Я вновь просыпаюсь, но на этот раз с криком: кто-то воткнул мне в желудок холодный и длинный клинок. Кто-то чужой- сам я не могу лишать себя жизни таким образом. Кто-то другой воткнул стальной клинок в мое нутро. Я протягиваю руки, стараюсь привстать, но чьи-то пальцы и руки удерживают меня; чьи-то голоса успокаивают, говорят, что я должен лежать неподвижно, и чей-то палец поспешно набирает номер телефона, срывается с диска, снова набирает и опять срывается; наконец правильно - вызывают доктора: скорее… скорее… потому что я хочу подняться, чтобы заглушить боль, но они меня не пускают. Кто это «они»? Кто? А спазмы усиливаются, как кольца змеи, сжимают меня - выше и выше, грудь, горло. Язык, рот заливает горькая непереваренная масса - какая-то давняя пища, о которой я уже позабыл и которую я сейчас срыгиваю, лежа лицом вниз, напрасно ища глазами фарфоровый сосуд, вижу только ковер, уже забрызганный густой и зловонной жижей из моего желудка. Рвота не прекращается, горечь обжигает грудь, щекочет горло, я захлебываюсь, как от смеха, а рвота не прекращается - на ковер льется густой кровавый поток.

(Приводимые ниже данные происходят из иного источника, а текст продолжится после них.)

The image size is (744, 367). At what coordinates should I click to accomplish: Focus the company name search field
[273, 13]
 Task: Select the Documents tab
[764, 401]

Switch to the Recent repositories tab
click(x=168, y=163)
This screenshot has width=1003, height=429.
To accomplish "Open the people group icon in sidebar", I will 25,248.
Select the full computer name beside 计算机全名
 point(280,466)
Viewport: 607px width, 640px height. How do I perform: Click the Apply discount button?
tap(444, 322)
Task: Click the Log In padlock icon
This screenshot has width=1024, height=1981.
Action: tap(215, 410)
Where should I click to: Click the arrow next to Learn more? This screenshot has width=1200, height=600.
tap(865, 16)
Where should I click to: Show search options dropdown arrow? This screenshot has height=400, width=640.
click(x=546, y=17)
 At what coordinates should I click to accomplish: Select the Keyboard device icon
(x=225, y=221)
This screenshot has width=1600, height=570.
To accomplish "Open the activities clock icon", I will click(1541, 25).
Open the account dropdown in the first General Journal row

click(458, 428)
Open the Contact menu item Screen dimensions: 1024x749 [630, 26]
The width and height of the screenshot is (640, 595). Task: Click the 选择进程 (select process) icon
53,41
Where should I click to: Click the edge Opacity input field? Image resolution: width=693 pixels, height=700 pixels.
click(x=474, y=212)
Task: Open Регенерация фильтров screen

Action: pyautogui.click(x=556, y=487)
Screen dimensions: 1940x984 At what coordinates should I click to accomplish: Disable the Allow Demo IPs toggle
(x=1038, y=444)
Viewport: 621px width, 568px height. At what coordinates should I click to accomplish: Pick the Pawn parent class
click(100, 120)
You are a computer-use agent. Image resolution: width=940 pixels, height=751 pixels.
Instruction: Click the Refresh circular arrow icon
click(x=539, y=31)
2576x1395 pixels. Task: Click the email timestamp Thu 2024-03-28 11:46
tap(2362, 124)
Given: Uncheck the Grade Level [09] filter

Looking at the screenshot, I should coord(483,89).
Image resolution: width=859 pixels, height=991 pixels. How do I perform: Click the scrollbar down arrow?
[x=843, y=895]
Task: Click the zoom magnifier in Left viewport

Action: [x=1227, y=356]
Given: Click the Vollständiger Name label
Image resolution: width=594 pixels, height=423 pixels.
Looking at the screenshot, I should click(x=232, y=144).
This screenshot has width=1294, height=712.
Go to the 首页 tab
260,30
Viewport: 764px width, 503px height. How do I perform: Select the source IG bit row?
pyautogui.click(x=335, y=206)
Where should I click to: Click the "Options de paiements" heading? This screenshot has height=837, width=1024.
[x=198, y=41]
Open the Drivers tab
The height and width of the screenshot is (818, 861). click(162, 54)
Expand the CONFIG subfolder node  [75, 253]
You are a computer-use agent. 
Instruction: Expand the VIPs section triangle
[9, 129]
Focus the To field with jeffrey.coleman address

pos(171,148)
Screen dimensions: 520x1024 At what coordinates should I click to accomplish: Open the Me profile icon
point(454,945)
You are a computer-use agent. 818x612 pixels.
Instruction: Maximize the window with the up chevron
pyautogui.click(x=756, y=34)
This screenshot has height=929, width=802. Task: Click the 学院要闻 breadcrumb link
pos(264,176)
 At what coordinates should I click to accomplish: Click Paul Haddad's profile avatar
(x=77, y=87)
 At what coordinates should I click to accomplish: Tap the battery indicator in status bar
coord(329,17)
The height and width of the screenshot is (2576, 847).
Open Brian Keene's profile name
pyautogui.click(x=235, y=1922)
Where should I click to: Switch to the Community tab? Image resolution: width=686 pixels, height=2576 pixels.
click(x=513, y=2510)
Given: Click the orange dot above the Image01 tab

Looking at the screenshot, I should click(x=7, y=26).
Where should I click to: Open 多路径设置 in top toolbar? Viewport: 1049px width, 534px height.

Мне не надо себя видеть, чтобы ощутить бледность лица, синеву губ, ускоренное биение сердца, исчезающий пульс. Мне вонзили кинжал в пуп, в тот самый пуп, через который в меня когда-то вливалась жизнь. Когда-то. Я не могу поверить тому, о чем говорят мои пальцы, ощупывающие жидкий, как тесто, живот, потому что это не мой живот: огромный, распухший, вздутый от газов, которые в нем бурлят, от которых я никак не могу избавиться - они распирают меня, а я не могу от них избавиться и чувствую вонь во рту. Вот наконец я смог лечь удобнее. Рядом со мной поспешно чистят ковер, я улавливаю запах мыльной воды и мокрой тряпки, перебивающий запах рвоты. Но мне хочется встать: если я пройдусь по комнате, боль исчезнет, я знаю, что исчезнет.